> _Records to process_
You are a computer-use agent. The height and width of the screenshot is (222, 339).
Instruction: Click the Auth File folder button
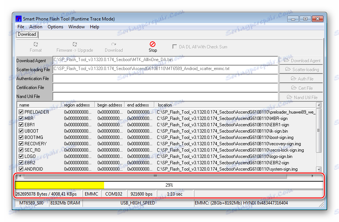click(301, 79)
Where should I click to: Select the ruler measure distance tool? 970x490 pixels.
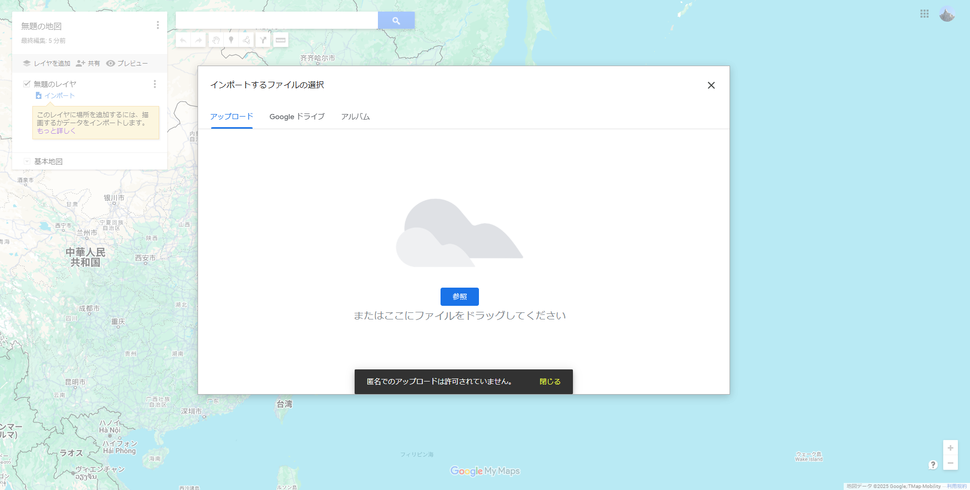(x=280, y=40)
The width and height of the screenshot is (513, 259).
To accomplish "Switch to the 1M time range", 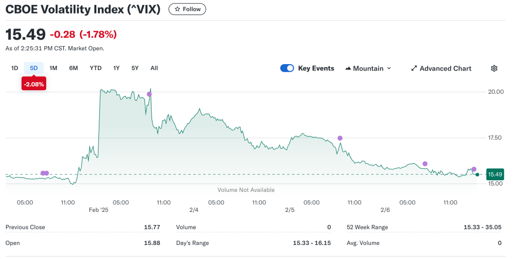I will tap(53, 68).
---
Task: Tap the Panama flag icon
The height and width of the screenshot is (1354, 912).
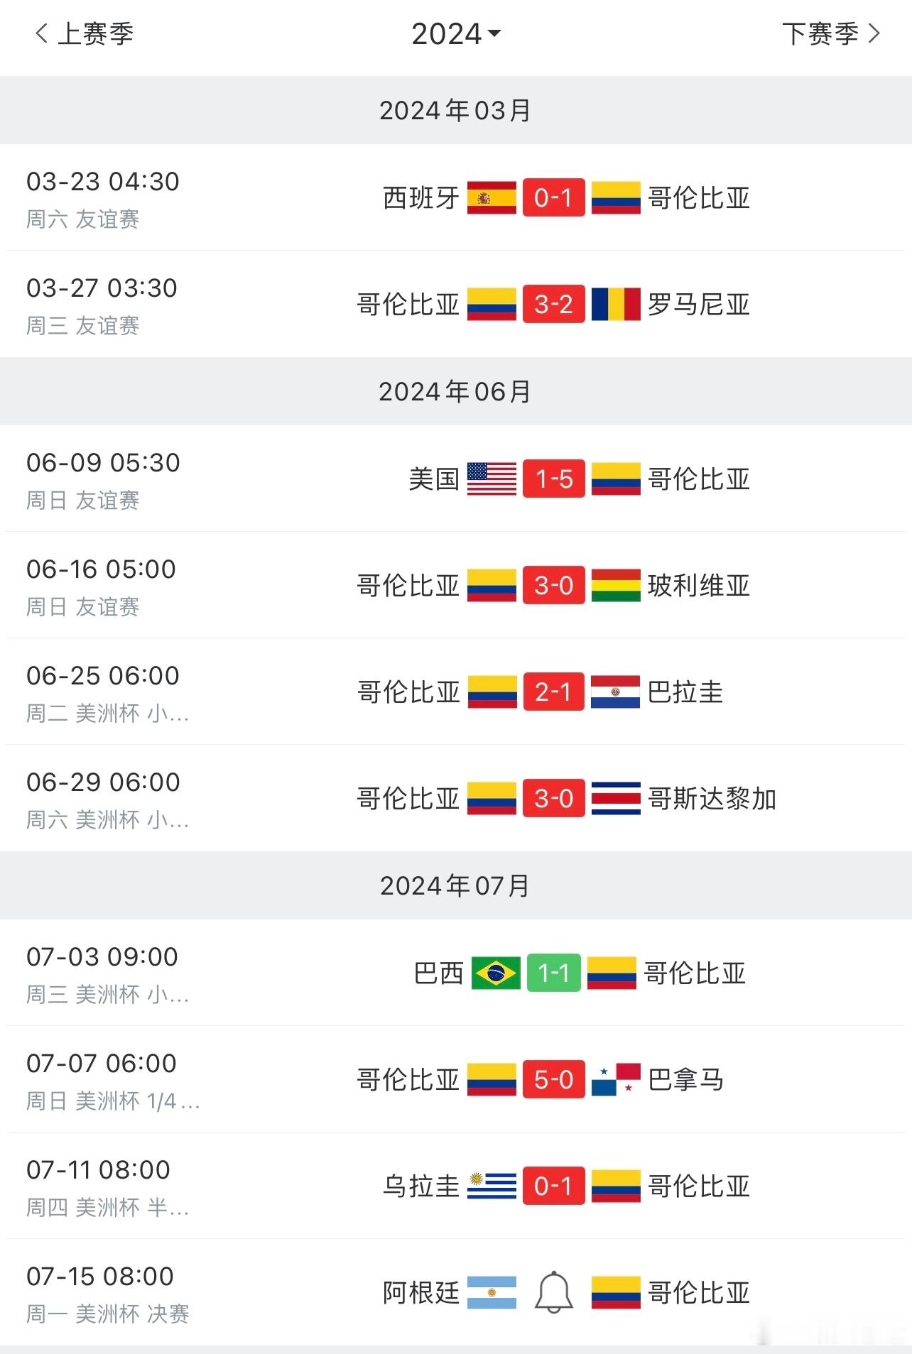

> _Activity_
Once you have checked every line of the material above, return the ones that hold the string "screenshot".

> _Your solution_
You are a computer-use agent. The height and width of the screenshot is (222, 339).
The width and height of the screenshot is (513, 259).
The height and width of the screenshot is (1354, 912).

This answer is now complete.